Kamal heard no more after the first words.
“We leave for Libya … when?”
“You have no wish to encounter Cody a second time, is that it?”
“Nor do you, Colonel.”
Vronski ignored that.
“We depart at once. I will have a plane fueled, waiting for us at the airfield.”
“ “And … if this man Cody trails us here—and from here to Libya?”
Vronski stalked toward the building in purposeful strides which Kamal kept up with.
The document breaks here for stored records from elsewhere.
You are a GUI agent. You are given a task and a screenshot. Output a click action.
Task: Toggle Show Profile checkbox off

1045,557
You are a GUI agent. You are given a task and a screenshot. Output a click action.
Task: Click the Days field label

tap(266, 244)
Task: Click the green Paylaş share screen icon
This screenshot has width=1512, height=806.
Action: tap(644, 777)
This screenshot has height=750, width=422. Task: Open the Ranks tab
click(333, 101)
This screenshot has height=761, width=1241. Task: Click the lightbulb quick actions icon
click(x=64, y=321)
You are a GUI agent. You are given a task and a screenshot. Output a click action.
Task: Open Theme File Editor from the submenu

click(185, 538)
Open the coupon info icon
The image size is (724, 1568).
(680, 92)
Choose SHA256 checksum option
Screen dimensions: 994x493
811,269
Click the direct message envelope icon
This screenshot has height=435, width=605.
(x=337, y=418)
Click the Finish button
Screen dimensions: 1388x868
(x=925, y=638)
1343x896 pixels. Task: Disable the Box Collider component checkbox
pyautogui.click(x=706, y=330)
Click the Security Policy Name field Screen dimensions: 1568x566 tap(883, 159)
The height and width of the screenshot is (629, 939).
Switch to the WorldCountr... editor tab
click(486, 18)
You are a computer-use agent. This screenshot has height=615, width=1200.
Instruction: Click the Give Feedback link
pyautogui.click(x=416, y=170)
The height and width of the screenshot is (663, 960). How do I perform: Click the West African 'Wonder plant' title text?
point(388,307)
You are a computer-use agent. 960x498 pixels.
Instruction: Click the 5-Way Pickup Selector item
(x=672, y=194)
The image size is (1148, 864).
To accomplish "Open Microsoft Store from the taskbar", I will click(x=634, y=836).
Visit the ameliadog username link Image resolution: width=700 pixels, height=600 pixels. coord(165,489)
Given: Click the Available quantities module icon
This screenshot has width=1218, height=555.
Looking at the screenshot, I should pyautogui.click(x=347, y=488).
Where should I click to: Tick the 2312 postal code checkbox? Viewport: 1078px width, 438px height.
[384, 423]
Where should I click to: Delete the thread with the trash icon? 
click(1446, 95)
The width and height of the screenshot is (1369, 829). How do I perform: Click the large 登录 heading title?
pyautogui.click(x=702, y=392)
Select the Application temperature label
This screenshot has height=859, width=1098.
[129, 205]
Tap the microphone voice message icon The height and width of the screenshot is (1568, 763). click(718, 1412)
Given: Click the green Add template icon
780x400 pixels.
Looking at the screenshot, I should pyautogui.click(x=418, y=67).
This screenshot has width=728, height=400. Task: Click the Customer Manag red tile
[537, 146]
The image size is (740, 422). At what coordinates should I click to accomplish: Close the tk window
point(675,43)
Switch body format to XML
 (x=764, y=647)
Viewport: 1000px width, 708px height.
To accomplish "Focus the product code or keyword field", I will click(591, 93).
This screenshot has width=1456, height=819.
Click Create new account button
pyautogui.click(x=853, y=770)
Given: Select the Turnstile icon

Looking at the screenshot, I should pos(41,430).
“We left Charova dead. There is no way the Americans can track us here. We leave at once only as a precaution. Also as a precaution, I will double our security and instruct Captain Kleb to be fully prepared for the possibility of a paramilitary assault within the next hour or two.”
“A welcoming party, eh?”
“Precisely. If Cody and his team do come to Padomir, they will go no farther, whilst you and I, Abdul, will be safely in Libya under the good graces of Colonel Kaddafi and the blessing of his protection.”
“I am pleased, my Colonel.”
“I quite thought you would be.” Vronski paused to turn and face Kamal, eye-to-eye. “You know, Abdul, the Americans must want you terribly to send a team, such as the one led by Cody, across international borders illegally with the sole purpose of tracking you down and exterminating you.”
“The Americans know who I work for, Colonel, even if much of the world at large does not. John Cody is after us.”
“I wonder. I wonder if you have not become a liability after the incident of the child’s murder.”
“You have had others before me, working for you in a similar capacity as myself, have you not?” It suddenly occurred to Kamal that in this unexpected, low-key exchange, he was arguing for his very existence. “Have you ever had one in my capacity lead men as I do, Colonel? Have you ever encountered a mind as skilled at understanding and penetrating the enemy’s weaknesses?”
“I must admit that you are an inspired and clever leader of men. Until yesterday.”
“I did what I did in Rome knowing full well that it would achieve what will be achieved. You know this to be so. Their outrage will work against them, as ours works for us. All the world knows the name of Abdul Kamal, and in that is power, Colonel Vronski, yours and mine, for with such a reputation I can draw to me the best fighters the cause of Islam has ever seen.”
Vronski chuckled, as if at some mild joke, and waved a hand, dismissing the subject.
“Very well, Abdul, very well. In some former life you must have been a camel salesman.”
The Russian resumed striding; the moment passed, as if it had not happened at all.
Kamal knew it had happened, though, and he recognized anew how imperative it was that he and Vronski depart for Libya immediately. In the desert they would be on Kamal’s home ground. Vronski would be the one whose uncertainty would make the KGB man all the more impressed with the respect Kamal would command when he strode tall among his own people.
They entered the building that served as the headquarters of Vronski’s unit.
“Remember, Colonel. The sooner we are gone from here, the better.”
“It will not take but five minutes for what I have in mind,” Vronski said. “I intend to leave behind a welcoming committee capable of destroying ten John Codys.”
Kamal felt himself relax inside again. Then the thought occurred to him that it was not a far drive from Charova’s warehouse to Padomir. There was the possibility that this fighting devil, Cody, and his men could be on their way to Padomir already.
When he realized this, he again became nervous, anxious to be gone from there.